Institute on Taxation and Economic Policy (ITEP)

March 23, 2026

New from ITEP: Gas Price Surge Costs American Drivers $9.4 Billion a Month; Gas Tax Holidays Won’t Solve This Problem for Working Families

News ReleaseITEP Staff

Share

The recent spike in gasoline prices is on pace to cost American drivers an additional $9.4 billion per month, according to a new analysis released today by the Institute on Taxation and Economic Policy (ITEP). Driven by the ongoing Iran war, which has sent prices soaring by about a dollar per gallon in a single month, the financial strain is being felt most acutely in the South.
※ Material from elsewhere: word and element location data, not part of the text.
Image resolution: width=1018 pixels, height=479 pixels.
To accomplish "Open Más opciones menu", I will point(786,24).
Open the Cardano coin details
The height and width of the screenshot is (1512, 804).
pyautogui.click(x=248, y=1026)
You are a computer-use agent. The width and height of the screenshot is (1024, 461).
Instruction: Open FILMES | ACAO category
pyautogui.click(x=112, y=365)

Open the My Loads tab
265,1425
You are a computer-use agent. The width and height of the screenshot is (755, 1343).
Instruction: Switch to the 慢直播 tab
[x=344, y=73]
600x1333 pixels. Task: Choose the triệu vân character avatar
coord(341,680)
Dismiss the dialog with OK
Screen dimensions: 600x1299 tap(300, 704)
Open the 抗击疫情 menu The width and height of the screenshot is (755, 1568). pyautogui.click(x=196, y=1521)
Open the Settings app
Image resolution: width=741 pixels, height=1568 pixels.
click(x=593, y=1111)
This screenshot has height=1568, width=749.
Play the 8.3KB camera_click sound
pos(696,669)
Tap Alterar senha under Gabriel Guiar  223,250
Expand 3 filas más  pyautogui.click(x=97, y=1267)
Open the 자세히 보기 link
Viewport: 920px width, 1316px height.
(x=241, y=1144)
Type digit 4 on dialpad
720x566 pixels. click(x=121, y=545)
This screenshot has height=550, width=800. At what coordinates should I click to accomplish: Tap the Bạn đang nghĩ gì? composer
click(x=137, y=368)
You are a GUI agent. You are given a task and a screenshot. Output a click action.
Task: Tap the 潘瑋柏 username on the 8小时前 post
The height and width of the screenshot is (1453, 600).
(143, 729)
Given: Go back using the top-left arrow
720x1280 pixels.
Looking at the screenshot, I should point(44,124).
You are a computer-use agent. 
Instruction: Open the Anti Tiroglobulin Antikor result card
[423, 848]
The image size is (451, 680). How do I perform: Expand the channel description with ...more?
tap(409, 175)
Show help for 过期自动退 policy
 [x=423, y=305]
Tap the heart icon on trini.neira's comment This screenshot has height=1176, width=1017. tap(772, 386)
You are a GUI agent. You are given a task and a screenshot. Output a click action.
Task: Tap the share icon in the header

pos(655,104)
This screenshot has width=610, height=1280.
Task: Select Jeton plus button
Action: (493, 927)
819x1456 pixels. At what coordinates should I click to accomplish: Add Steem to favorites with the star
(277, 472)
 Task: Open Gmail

“Pretty much everyone is paying more for gas right now, but the impact is particularly severe in the South because folks there tend to buy more gas than in other parts of the country,” said ITEP Research Director and report author Carl Davis. “Some lawmakers are talking about gas tax holidays to help bring down these very high prices, but the truth is that tax breaks just aren’t going to solve this problem. Most of the tax cuts aren’t going to reach the people who are struggling most right now.”

Key Findings:

  • Gas prices are up dramatically across the country, but the South has been hit hardest and is on pace to pay $4.2 billion more per month. The average driving-age person in the South will pay $39 more per month in higher gas prices, compared to $34 nationally or $24 in the Northeast. If gas prices remain elevated, the average additional cost for households will be several hundred dollars per year.
  • Alabama is the most affected state in the nation, with residents spending an extra $52 per person, per month. Other heavily impacted states include Mississippi ($51), Wyoming ($49), Kentucky ($47), and New Mexico ($44).
  • Some lawmakers are proposing gas tax holidays to help working-class consumers, but these are largely symbolic and steer significant benefits to the oil industry. For example, a federal gas tax holiday would cost $2.4 billion a month in revenue yet save families earning under $53,000 only about $5 a month. And state gas tax holidays, such as those enacted in Georgia or proposed in Connecticut, see a significant portion of their value—between 38% and 40%—flow to nonresidents and the oil industry rather than local working families.